Stored records:
BEGIN

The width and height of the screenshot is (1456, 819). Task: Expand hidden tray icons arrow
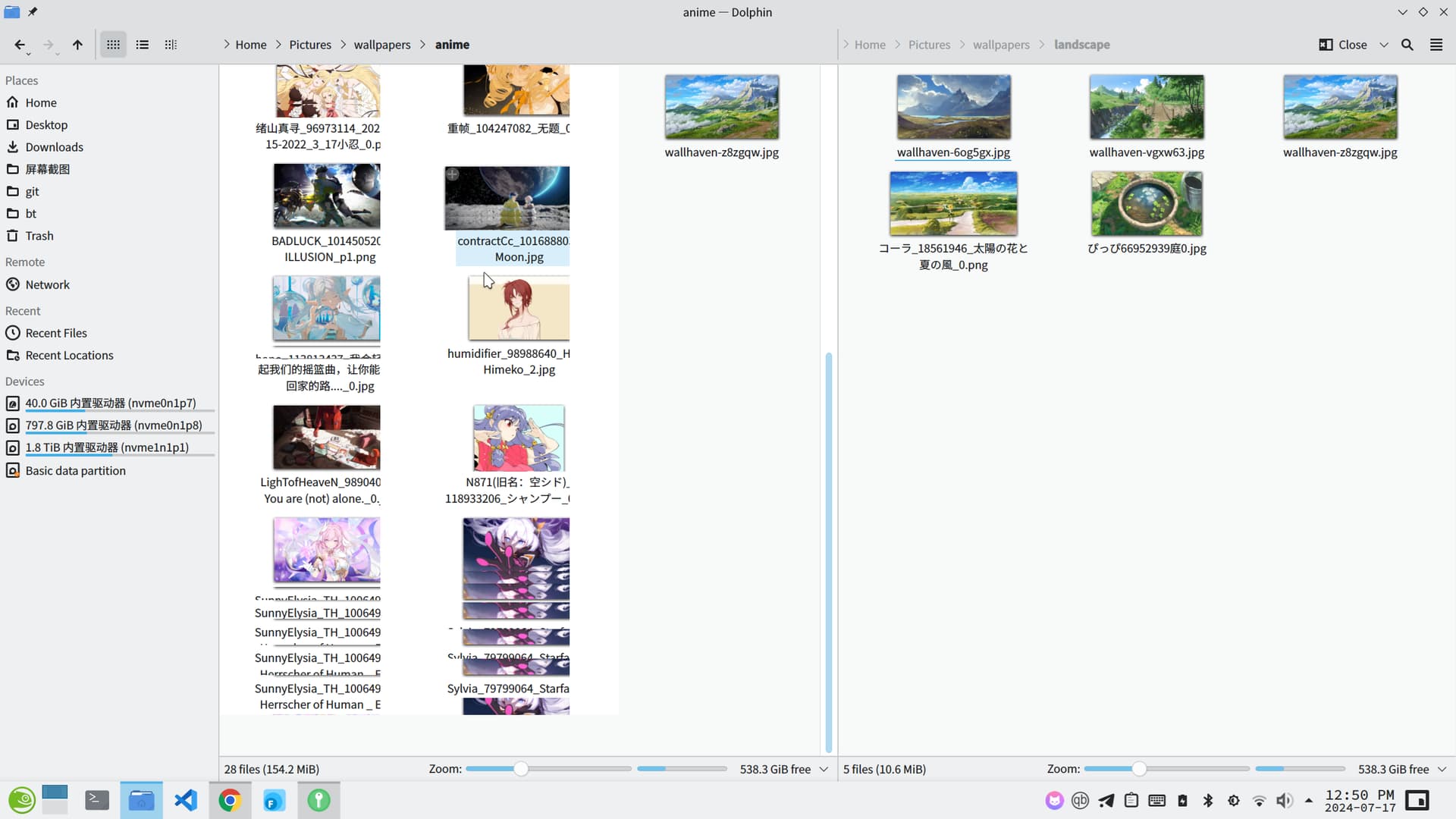(x=1309, y=800)

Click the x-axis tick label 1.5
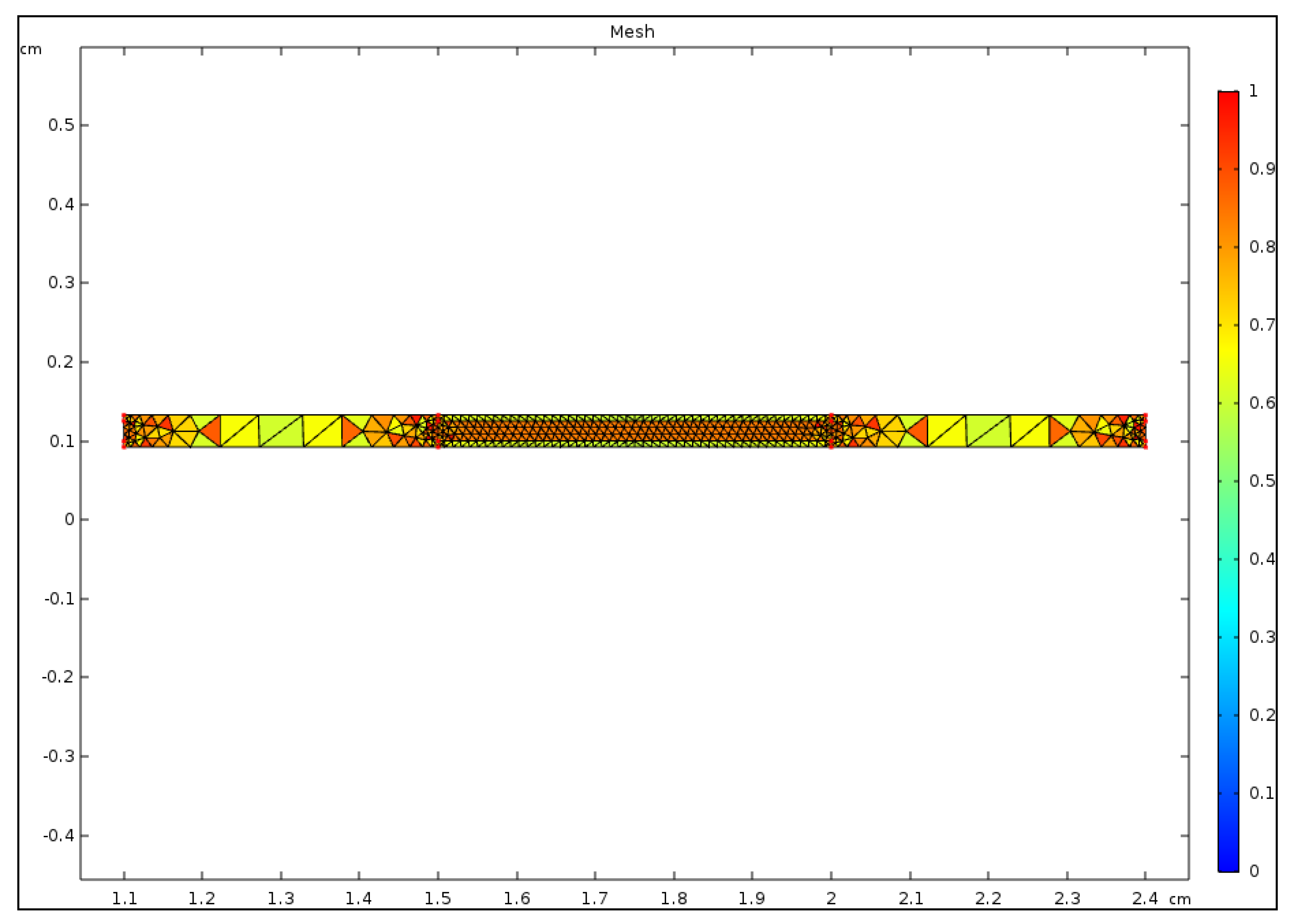[437, 899]
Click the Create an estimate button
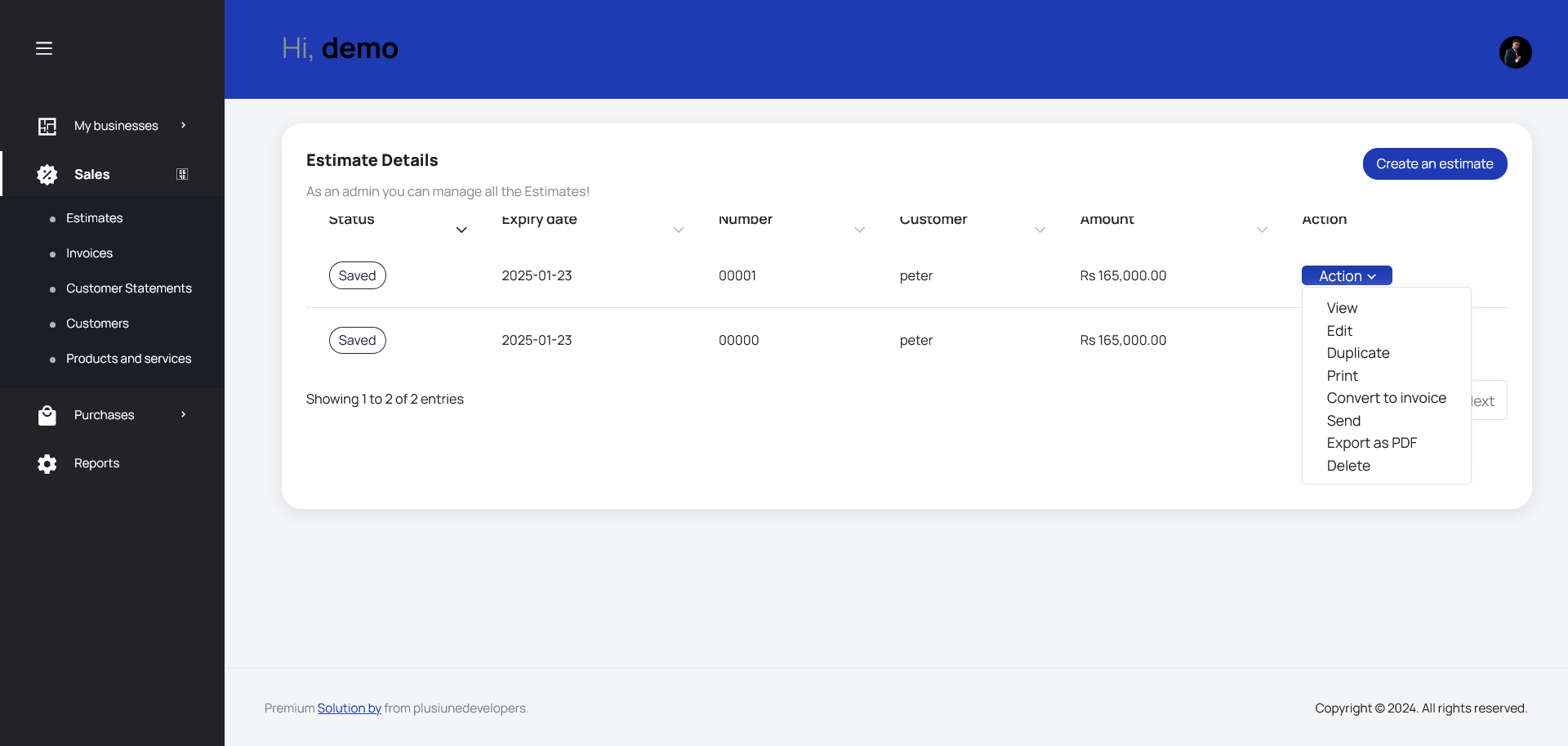This screenshot has height=746, width=1568. 1435,163
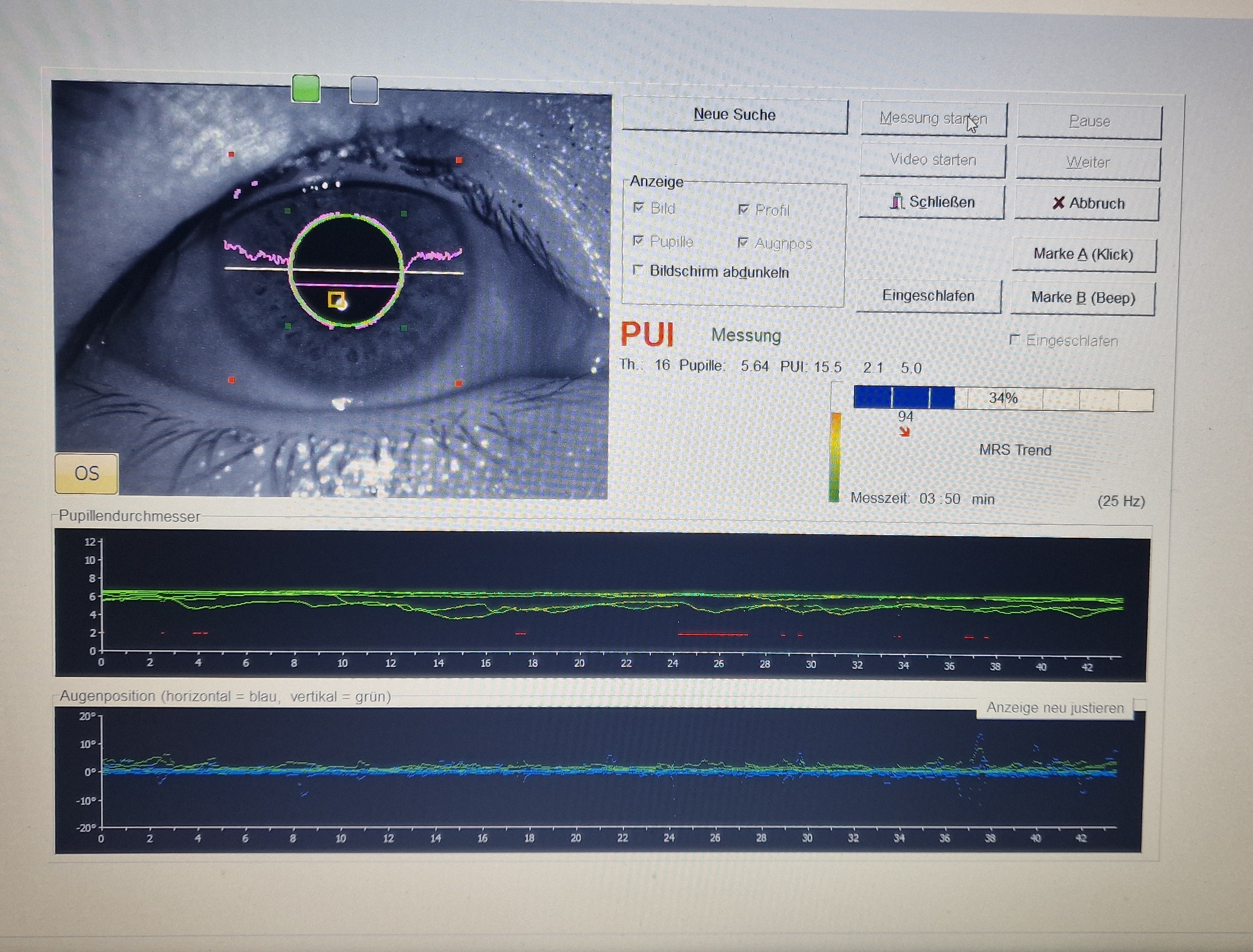Click the OS eye-side label
Viewport: 1253px width, 952px height.
pyautogui.click(x=87, y=473)
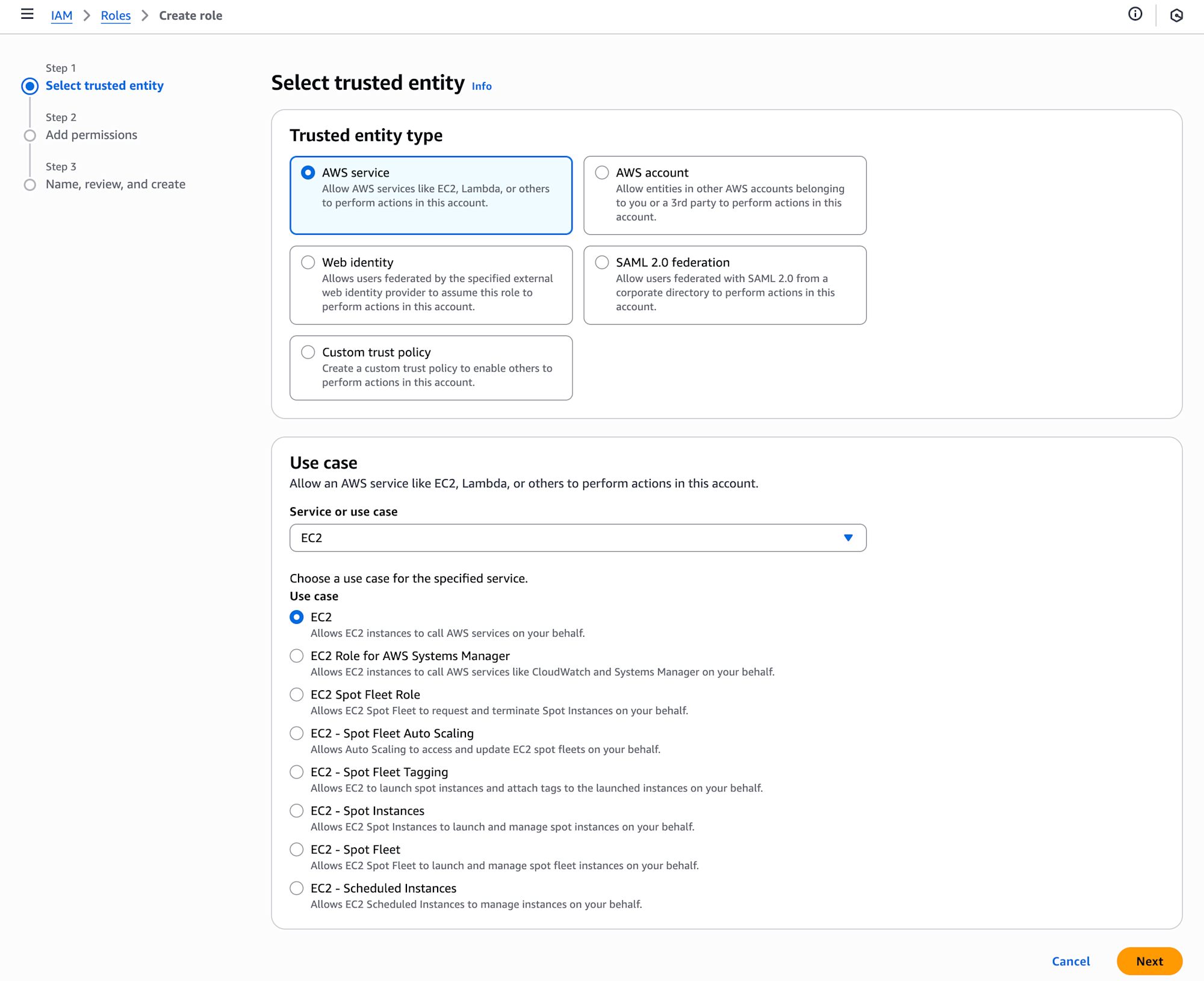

END

Please print the lines from the one holding "Click the x-axis tick label 1.5" through the end of the records above, unchanged and with the pictures left out.

## RESULT
Click the x-axis tick label 1.5
[437, 899]
Click the Create an estimate button
This screenshot has height=746, width=1568. 1435,163
Click the OS eye-side label
Viewport: 1253px width, 952px height.
pyautogui.click(x=87, y=473)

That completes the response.